Margo Grimshaw is a long standing public figure in Blackburn. She owned pubs and nightclubs in the town that I used to frequent. She has made money and lost money on various business ventures in the area. Now she is a columnist for the Lancashire Evening Telegraph.

I read the Telegraph because it is our local paper, however I'm not a big fan. It's very unashamedly left wing and forever publishing stories about how terrible the cuts are.

Strangely enough for a columnist in the LET, Margo seems to be somewhat of a Libertarian. I suppose being successful in business and paying your own way in life while creating the same opportunities for others, comes from a system of values based on freedom rather than state intervention.

I've been increasingly impressed with Margos articles, particularly one about students paying the rent and another on common sense.

Her latest one is about certain, high profile gaffes, that have been made recently by politicians. It's entitled,

Free speech?
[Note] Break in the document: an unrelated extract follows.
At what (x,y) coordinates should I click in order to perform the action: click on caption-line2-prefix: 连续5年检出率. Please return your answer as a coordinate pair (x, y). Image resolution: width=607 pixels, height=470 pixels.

It can be a bit of a fallacy

and I shamelessly reproduce it, in full, here:

FREE speech, it’s a bit of a fallacy!
We all desperately want to talk about things that concern us, such as religion, housing, benefits, immigration, the economy, the war in Afghanistan, because there are things about all those subjects that worry us and which we aren’t entirely happy about.
But, can we discuss them openly without fear of someone saying ‘hey, you’re stepping out of line if you don’t agree with the politically given’?
We can’t, because we are told not to speak about benefit scroungers, because then you’re stepping on the downtrodden toes of the poor; if you discuss religion, you’re an unbelieving atheist and you must, on no account, bring up the subject of immigration, for whatever it is you have to say will be misconstrued as racist.
Rational debate on what is, or is not, good for us and the country is not allowed, so we must accept whatever the government decides is right and just keep our opinions to ourselves!
But, it seems, we are not the only ones.
For even those in high office have been in trouble this week for speaking their minds — which for a politician is a nice change and, as you are well aware, a very rare occurrence.
So, the belief we have free speech has been shown not to exist — and been blatantly demonstrated by the fact that Lord Young and Howard Flight have been reprimanded and demoted for saying out loud what they believed.
And now there’s talk of a ‘happiness’ survey to assess how happy we are and how it affects our daily lives.
Funny thing to measure, happiness. To me it can often be retrospective, for many times we only realise that we’ve been happy after the event.
Happiness can be fleeting, fragile and destroyed in a moment, by bad news or a sad event, so I think contentment might be a better aim, which is a little more permanent and probably easier to maintain.